Performance Testing a GraphQL API

This is a guest post by Bob Reselman.

GraphQL is an API architecture that was created and used at Facebook starting in 2012 in order to improve the way it delivered its News Feed data. The technology has enjoyed significant adoption since going open source in 2015, and today GraphQL is powering APIs from companies such as Atlassian, Credit Karma, GitHub, Intuit, KLM, Pinterest, Shopify, The New York Times, WordPress and Yelp.

Facebook created GraphQL as a specification that has been implemented in a number of technologies, such as Node.js, Ruby, Python, PHP, Java, and C#.

GraphQL is a transformational technology. It requires a new understanding of API design as well as API testing, particularly in terms of performance testing.

Addressing Static Data Structures and Recursive Queries

GraphQL attempts to address two sets of issues developers encounter when using an API: the issue created by the immutable nature of data structures typically returned by an API, and the issue of recursive queries. Recursive queries are continuous calls back to an API in order to create a data set that is useful. Let’s take a look at an example scenario illustrating these issues.

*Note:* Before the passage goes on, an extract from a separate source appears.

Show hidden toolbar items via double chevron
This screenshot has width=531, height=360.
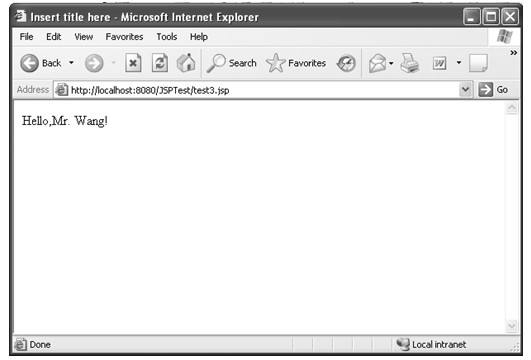514,53
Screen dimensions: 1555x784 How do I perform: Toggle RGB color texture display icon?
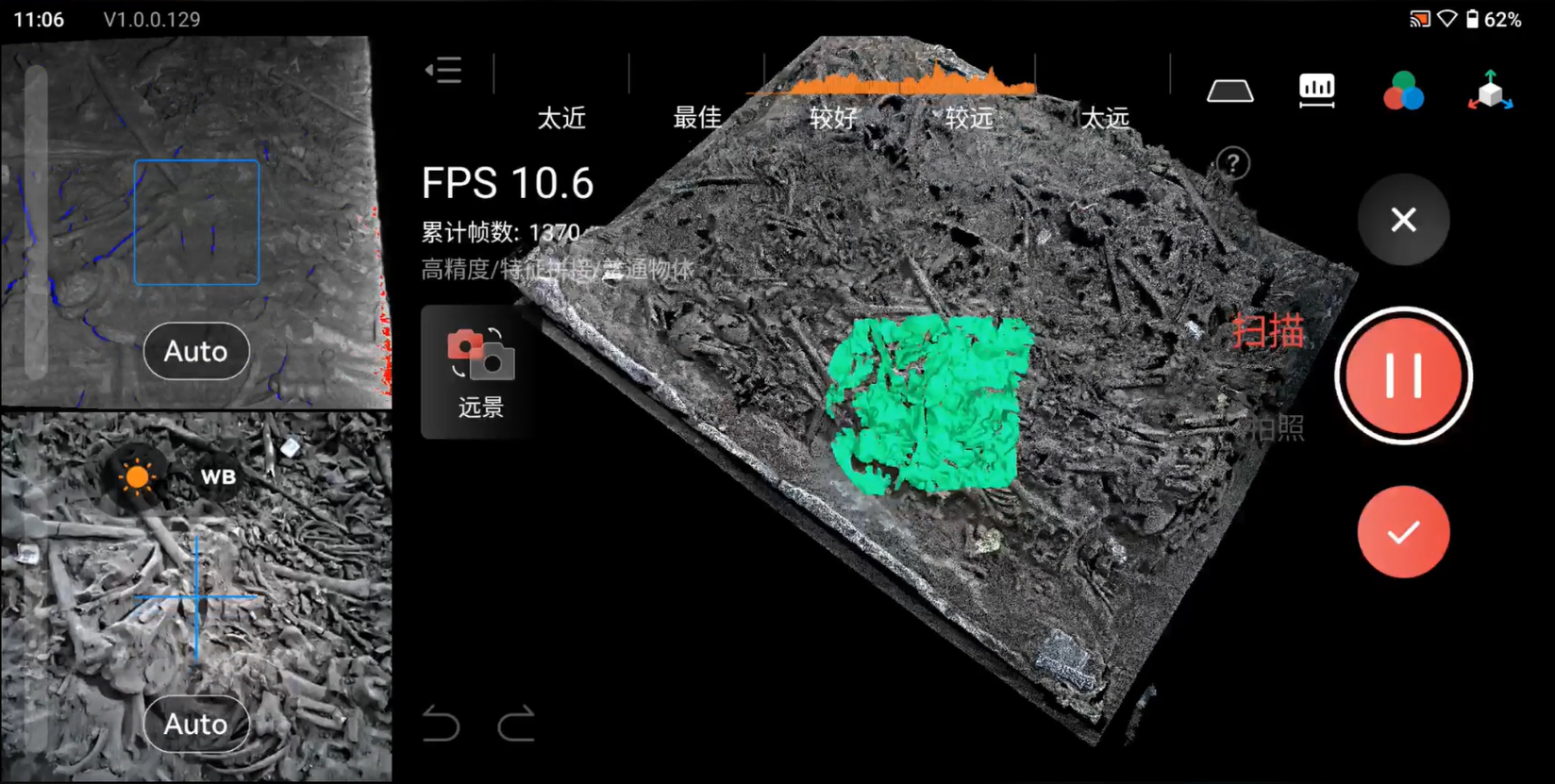click(1403, 92)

Imagine that I have to implement an application feature that allows users to search for books according to a particular author and then publish the details of that author’s books. In this case, I’ll use the public API published by Open Library. The Open Library API is REST(ful), so in order to get the book information according to a particular author, I query Open Library’s search API by creating a URL, like so:

http://openlibrary.org/search.json?author=charles+bukowski

This will return book data related to the author Charles Bukowski. An excerpt of the response is shown below:

Sample listing: A REST API typically returns data according to a predefined data structure

Notice that the API returns a lot of data. Some of the data is directly relevant to the books the author has written, but there’s also data that’s extraneous to books.

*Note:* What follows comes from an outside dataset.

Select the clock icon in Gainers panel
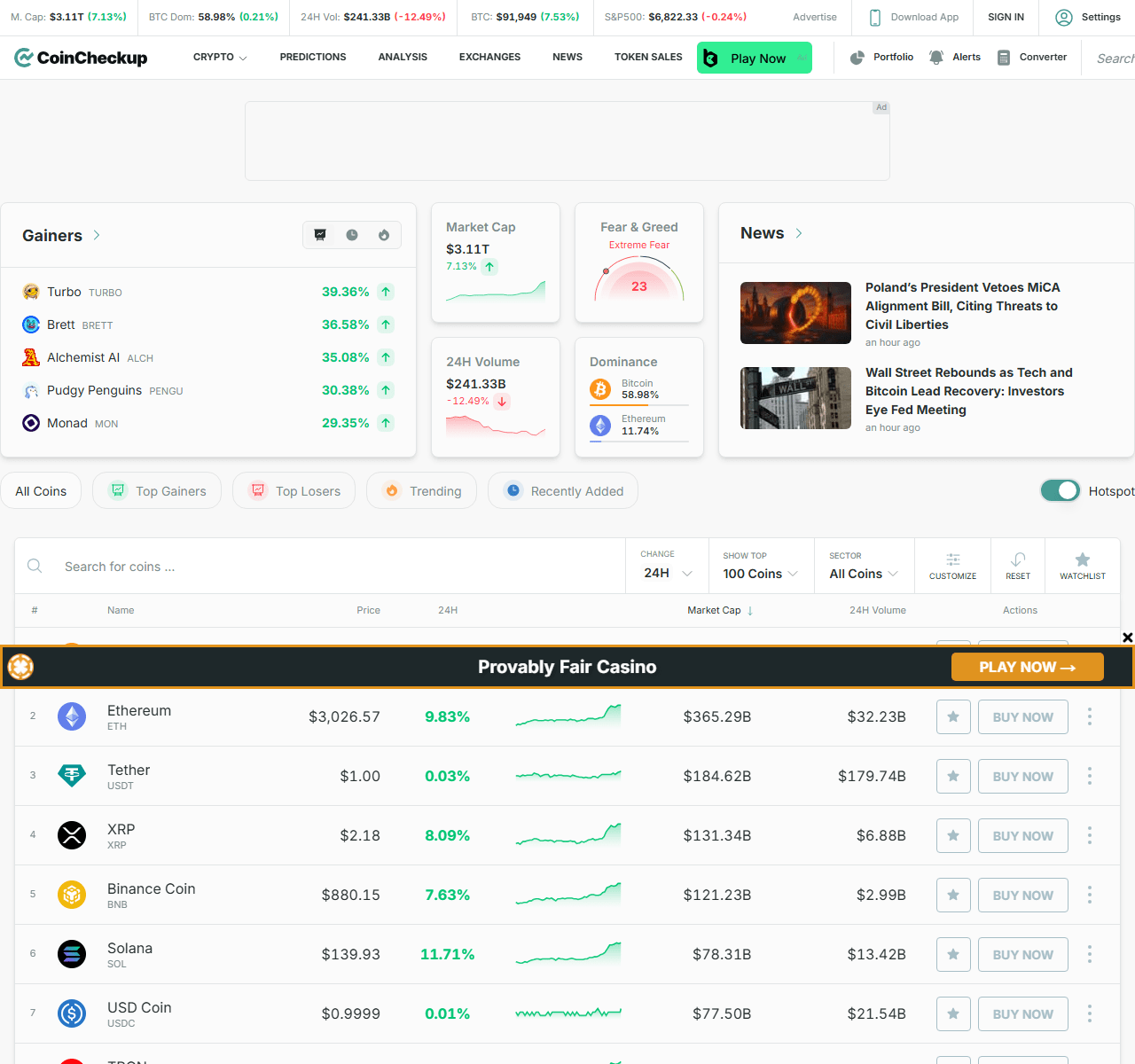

The data points that are interesting to me are the titles of the books and their associated ISBN numbers. When I dig around the response, I can indeed find a title and ISBN number for each book. (I’ve identified interesting information by highlighting it with a red border above.) Once I have an ISBN number, I can use the books section of the Open Library API to get the details of the particular book.

I create a URL like so:

https://openlibrary.org/api/books?bibkeys=ISBN:0876850875

The API responds with a JSON structure shown below:

{
    "ISBN:0876850875": {
        "bib_key": "ISBN:0876850875",
        "preview": "noview",
        "preview_url": "https://openlibrary.org/books/OL17228140M/Post_office",
        "info_url": "https://openlibrary.org/books/OL17228140M/Post_office"
    }
}

Sometimes an API will return a data point that is a URL that describes another API call

Notice that the sample listing above returns a JSON structure that has both simple string data as well as some URLs. These URLs describe calls I can make back to the API to get even more information. I submit to the API the URL described by the field info_url in the sample listing:

https://openlibrary.org/books/OL17228140M/Post_office

The response I get back is the HTML for an actual webpage that contains all the book’s details, as shown below:

An API can return complex data in any data format, even HTML

In order to get the information I needed to satisfy my feature’s requirements, I had to make three trips to the API — first, to get books by an author, then to get book details according to ISBN address, and then to get all of the book’s details using the URL provided by the second call. And, as a result of each call, not only did I get back information of interest, but I also received a lot of information that was of no interest to me whatsoever.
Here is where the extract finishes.